__Challenge__
Translate this sentence from the film review into Spanish: "David Koepp is one of the most successful screenwriters currently working."

__Selected text__
You Should Have Left review: Kevin Bacons new horror movie is wispy as a g-g-ghost – Polygon

David Koepp is one of the most successful screenwriters currently working. His credits include two decades worth of franchise-defining blockbusters, like the first installments of the Jurassic Park, Mission: Impossible, and Spider-Man series. It seems likely that at some point, if Koepp had wanted to take a crack at directing a blockbuster himself, like screenwriters Simon Kinberg (Dark Phoenix) or Christopher McQuarrie (the last two Mission: Impossible entries), he could have made that happen.

But Koepps directorial career has been a fascinating parallel to his day job writing stories for Indiana Jones or Jack Ryan. Every three to five years, he directs a small-scale feature, usually with genre elements, often disarming in its modest successes. Even his one possible franchise play, the much-maligned Johnny Depp vehicle Mortdecai, was a decidedly odd, anachronistic project, rather than the series kickoff the studio apparently envisioned. As a writer, Koepp performs franchise maintenance, but as a director, he seems to appreciate the straightforward, well-crafted B-movies that studios arent making nearly as often these days.

__Provided data__

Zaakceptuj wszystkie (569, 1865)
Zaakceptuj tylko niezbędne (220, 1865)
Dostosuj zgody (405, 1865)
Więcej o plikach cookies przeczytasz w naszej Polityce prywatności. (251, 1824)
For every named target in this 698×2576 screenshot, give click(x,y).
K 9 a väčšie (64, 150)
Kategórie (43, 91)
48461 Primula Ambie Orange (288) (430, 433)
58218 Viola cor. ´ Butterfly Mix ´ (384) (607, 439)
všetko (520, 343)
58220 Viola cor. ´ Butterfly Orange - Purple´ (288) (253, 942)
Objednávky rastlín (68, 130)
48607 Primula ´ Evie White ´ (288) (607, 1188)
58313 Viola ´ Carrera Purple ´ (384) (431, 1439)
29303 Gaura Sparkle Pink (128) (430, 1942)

__Result of the exercise__
David Koepp es uno de los guionistas más exitosos en activo.